Researchers have found that fetuses at 34 weeks are like newborn babies in preferring face-like stimuli.

The team used a light source to project a pattern of three dots in the shape of eyes and a mouth through the uterine wall and measured the way the fetus responded using ultrasound.

The findings show that fetuses of 34 weeks gestation will turn their head to track the face-like pattern.

But there was no such movement when the team projected three inverted dots in the shape of a triangle, demonstrating that it was not the pattern itself which the fetus preferred.

Lead researcher and psychologist Professor Vincent Reid from Lancaster said he was surprised by the findings, published in Current Biology.

“There was the possibility that the fetus would find any shape interesting due to the novelty of the stimulus. If this was the case, we would get no difference in how they responded to the upright and upside down versions of the stimuli.

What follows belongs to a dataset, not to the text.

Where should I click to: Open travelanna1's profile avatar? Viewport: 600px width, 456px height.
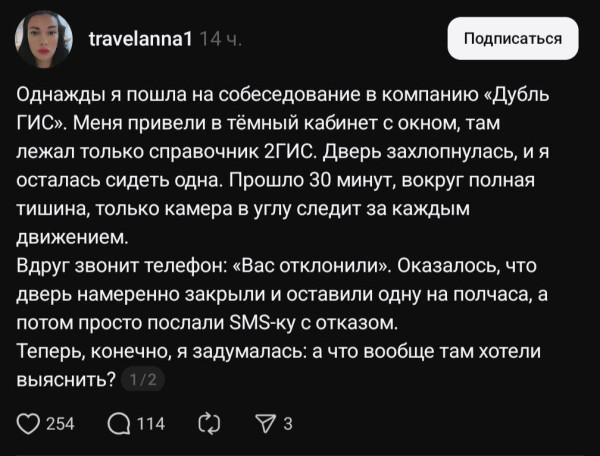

“But it turned out that they responded in a way that was very similar to infants.”

This shows that experience of faces after birth are not necessary for newborn babies to show a clear preference for gazing at other people’s faces.

“This rules out the idea of filial imprinting, in the way that ducklings imprint on their mother, because we have shown that the preference for face-like shapes is already present before birth.”

He said the discovery was made possible through advances in technology like high-quality 4D ultrasound and the modelling of light penetration through human tissue.

“I would also say that if you are pregnant, don't go shining bright lights into the face of your fetus. We were very careful and made sure that the light was bright enough to enter the womb but not too bright as to be unpleasant or aversive for the fetus.”

Professor Reid said this discovery opens up a whole new field of research.

“We are improving the light source and plan to examine other aspects of fetal perception and cognition via visual systems. All sorts of aspects of human vision can now be explored.

“Newborns can discriminate numbers and quantities. Does the fetus in the third trimester also have these capacities?  Exploring the transition from fetus to infant is also a very exciting possibility.”